Written by 10:05 Database administration, Work with data

SQL VARCHAR Data Type Do’s and Don’ts for Faster Databases

CodingSight - The Best SQL VARCHAR Do's and Don'ts for Faster Databases

This post has “strings attached: for a good reason. We are going to explore deep into SQL VARCHAR, the data type that deals with strings.

Also, this is “for your eyes only” because without strings, there will be no blog posts, web pages, game instructions, bookmarked recipes, and a lot more for our eyes to read and enjoy. We deal with a gazillion strings every day. So, as developers, you and I are responsible for making this sort of data efficient to store and access.

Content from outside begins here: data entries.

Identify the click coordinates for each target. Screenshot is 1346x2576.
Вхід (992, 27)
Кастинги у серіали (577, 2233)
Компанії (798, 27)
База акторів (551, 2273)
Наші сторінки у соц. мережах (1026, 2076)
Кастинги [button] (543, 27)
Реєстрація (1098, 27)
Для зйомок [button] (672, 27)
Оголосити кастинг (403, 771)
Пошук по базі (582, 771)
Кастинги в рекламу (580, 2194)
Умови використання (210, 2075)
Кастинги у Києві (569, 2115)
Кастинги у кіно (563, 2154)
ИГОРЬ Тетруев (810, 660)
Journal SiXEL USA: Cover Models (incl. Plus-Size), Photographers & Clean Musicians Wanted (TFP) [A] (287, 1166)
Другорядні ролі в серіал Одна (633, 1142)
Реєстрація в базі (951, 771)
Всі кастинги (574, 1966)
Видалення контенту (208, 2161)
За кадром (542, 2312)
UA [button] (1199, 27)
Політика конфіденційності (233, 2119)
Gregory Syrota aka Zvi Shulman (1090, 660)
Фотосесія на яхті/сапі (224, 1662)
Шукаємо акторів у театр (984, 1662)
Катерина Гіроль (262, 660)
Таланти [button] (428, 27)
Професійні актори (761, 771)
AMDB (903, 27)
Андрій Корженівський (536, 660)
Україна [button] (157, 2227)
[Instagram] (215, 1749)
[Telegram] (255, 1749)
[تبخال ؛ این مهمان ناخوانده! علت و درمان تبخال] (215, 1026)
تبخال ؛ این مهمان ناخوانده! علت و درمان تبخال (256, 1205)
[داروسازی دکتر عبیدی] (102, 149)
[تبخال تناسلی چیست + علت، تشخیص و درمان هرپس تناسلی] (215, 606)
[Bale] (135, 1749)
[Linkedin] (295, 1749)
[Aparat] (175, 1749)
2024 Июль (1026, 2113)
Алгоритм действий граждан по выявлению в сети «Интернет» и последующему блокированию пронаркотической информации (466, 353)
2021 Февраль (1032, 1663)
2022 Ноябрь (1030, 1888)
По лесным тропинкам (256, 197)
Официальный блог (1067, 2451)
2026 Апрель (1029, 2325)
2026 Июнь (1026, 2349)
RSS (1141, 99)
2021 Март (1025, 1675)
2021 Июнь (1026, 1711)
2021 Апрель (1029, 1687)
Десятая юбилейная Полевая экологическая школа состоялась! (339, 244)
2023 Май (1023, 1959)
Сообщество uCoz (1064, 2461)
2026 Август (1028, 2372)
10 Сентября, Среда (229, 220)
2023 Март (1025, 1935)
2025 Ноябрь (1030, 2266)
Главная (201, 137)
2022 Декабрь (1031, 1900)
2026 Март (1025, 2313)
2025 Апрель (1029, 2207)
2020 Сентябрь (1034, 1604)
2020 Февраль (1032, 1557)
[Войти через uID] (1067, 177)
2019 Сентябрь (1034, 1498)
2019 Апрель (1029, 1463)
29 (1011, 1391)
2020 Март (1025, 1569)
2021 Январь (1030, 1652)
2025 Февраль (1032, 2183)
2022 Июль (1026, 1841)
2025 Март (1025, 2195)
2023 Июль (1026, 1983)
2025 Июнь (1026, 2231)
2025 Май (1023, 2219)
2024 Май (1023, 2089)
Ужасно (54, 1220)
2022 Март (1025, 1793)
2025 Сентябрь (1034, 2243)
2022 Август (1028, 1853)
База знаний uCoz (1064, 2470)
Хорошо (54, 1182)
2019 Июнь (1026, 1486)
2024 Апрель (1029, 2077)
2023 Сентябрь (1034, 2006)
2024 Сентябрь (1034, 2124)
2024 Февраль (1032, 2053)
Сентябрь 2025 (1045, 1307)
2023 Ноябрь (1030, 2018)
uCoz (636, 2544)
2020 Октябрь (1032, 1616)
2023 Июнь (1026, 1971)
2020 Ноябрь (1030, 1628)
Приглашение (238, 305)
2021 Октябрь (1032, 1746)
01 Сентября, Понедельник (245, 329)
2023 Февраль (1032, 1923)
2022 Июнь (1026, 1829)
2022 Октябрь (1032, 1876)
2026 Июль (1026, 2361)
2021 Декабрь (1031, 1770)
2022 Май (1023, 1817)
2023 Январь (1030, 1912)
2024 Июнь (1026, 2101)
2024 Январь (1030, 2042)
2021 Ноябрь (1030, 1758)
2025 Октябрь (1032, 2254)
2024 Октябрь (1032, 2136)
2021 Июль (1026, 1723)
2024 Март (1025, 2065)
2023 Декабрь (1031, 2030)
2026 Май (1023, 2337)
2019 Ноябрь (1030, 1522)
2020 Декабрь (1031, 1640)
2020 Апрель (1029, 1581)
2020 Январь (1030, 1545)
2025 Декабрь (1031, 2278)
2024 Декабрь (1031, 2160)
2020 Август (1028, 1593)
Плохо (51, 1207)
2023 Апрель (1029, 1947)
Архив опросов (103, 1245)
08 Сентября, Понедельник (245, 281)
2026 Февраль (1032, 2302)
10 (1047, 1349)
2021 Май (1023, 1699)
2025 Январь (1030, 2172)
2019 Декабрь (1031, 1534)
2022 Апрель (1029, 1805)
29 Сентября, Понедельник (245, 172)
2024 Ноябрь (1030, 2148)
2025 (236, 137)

With this in mind, we will cover what matters best for storage and performance. Enter the do’s and don’ts for this data type.

But before that, VARCHAR is just one of the string types in SQL. What makes it different?

What is VARCHAR in SQL? (With Examples)

VARCHAR is a string or character data type of varying size. You can store letters, numbers, and symbols with it. Starting with SQL Server 2019, you can use the full range of Unicode characters when using a collation with UTF-8 support.

You can declare VARCHAR columns or variables using VARCHAR[(n)], where n stands for the string size in bytes. The range of values for n is 1 to 8000. That’s a lot of character data. But even more, you can declare it using VARCHAR(MAX) if you need a gigantic string of up to 2GB. That’s big enough for your list of secrets and private stuff in your diary! However, note that you can also declare it without the size and it defaults to 1 if you do that.

Let’s have an example.

DECLARE @actor VARCHAR(20) = 'Robert Downey Jr.';
DECLARE @movieCharacter VARCHAR(10) = 'Iron Man';

DECLARE @movie VARCHAR = 'Avengers';

SELECT @actor, @movieCharacter, @movie 
VARCHAR examples with different sizes and one without a size defined

In Figure 1, the first 2 columns have their sizes defined. The third column is left without a size. So, the word “Avengers” is truncated because a VARCHAR without a size declared defaults to 1 character.

Now, let’s try something huge. But note that this query will take a while to run – 23 seconds on my laptop.

-- This will take a while
DECLARE @giganticString VARCHAR(MAX);

SET @giganticString = REPLICATE(CAST('kage bunshin no jutsu' AS VARCHAR(MAX)),100000000)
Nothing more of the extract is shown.